A vacation bench of Justice Mukta Gupta permitted Xiaomi to return over 100,000 handsets to their point of origin in Hong Kong, after Swedish telecom firm Telefonaktiebolaget LM Ericsson agreed to the arrangement.
The court directed Xiaomi to maintain an inventory of the handsets, currently lying unused with e-commerce site Flipkart through which the Chinese company sells its phones under an exclusive arrangement.
Advocate Ajit Warrier, appearing for the Chinese firm, said its phones like Redmi Note, which run on a MediaTek processor, have been prohibited from sale in India by the high court.
He said the company was only allowed by the court to sell its Qualcomm chipset-based phones and thus, the other variety are lying unused with Flipkart.
The court on December 16 last year had permitted Xiaomi to sell its Qualcomm chipset-based devices as a 'pro tem' (temporary) measure till the issue of patent infringement was heard and decided by a single-judge bench of the high court.

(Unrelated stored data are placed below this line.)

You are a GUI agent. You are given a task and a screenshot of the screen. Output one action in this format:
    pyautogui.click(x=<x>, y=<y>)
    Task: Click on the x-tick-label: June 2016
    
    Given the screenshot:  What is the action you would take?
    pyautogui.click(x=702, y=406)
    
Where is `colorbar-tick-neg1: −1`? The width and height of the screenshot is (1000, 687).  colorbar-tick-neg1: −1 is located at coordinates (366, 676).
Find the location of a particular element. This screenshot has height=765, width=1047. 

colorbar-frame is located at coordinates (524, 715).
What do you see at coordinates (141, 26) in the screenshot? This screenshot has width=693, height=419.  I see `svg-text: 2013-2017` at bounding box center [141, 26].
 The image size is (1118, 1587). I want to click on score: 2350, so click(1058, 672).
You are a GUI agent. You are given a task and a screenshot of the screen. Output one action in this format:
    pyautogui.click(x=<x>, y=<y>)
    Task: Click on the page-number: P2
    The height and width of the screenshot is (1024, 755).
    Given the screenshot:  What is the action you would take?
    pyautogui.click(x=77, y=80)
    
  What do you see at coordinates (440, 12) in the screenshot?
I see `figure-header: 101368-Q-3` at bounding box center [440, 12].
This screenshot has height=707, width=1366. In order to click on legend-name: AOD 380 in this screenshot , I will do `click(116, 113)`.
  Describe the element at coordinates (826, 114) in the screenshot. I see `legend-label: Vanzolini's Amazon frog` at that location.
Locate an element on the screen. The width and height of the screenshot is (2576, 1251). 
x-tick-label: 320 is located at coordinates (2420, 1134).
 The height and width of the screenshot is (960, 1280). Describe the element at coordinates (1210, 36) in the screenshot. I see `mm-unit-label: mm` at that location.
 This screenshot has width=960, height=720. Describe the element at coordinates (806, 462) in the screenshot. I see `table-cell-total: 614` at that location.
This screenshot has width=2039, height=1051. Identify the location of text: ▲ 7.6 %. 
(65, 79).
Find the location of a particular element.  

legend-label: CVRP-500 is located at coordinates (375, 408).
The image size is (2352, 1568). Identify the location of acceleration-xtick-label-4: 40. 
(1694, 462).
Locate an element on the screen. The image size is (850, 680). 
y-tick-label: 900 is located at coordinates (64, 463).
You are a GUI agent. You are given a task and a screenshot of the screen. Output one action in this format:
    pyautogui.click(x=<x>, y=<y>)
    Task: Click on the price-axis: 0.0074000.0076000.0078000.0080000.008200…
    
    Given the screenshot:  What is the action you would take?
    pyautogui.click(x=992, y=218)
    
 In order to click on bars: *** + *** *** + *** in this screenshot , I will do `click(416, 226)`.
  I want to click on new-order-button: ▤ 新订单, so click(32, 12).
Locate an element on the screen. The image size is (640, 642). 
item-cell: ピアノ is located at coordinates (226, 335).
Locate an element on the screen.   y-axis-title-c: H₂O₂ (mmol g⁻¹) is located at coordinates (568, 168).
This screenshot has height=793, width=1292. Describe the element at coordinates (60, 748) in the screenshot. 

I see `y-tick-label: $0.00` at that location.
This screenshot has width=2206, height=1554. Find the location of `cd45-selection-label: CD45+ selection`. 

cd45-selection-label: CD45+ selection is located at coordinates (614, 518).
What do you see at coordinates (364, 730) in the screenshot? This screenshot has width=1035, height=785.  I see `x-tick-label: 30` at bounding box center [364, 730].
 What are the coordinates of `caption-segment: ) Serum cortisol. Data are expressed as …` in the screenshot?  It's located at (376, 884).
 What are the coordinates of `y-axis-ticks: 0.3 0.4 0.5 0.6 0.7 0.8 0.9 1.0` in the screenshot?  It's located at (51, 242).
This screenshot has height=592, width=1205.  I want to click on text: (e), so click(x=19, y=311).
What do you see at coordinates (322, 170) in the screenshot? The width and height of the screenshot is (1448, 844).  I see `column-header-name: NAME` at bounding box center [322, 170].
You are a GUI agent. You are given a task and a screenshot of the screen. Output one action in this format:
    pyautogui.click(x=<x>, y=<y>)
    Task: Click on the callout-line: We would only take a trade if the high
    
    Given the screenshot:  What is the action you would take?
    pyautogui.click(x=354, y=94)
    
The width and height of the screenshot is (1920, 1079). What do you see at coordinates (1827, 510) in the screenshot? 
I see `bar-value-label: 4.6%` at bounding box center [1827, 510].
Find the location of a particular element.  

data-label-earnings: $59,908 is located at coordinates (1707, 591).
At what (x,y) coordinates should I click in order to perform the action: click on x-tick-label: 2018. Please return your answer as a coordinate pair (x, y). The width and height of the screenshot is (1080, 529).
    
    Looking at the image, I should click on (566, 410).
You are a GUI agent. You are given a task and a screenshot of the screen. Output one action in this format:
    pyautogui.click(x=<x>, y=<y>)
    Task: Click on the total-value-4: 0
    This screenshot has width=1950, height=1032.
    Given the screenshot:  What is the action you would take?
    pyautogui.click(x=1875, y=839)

The single judge had on December 8 restrained Xiaomi and Flipkart from selling in India handsets that run on the technology patented by Ericsson.
This was challenged by the Xiaomi, resulting in the December 16, 'pro tem' order. The case pertains to standard essential patents used in AMR, 2G, 3G and Edge technologies.
Ericsson has alleged infringements of its patents relating to these technologies by Xiaomi.
A Standard Essential Patent is the patent for the core technology essential to create something of a particular technical standard.
In this case, mobile phones cannot be made without the GSM, GPRS, EDGE and WCDMA technology, which are patented by Ericsson.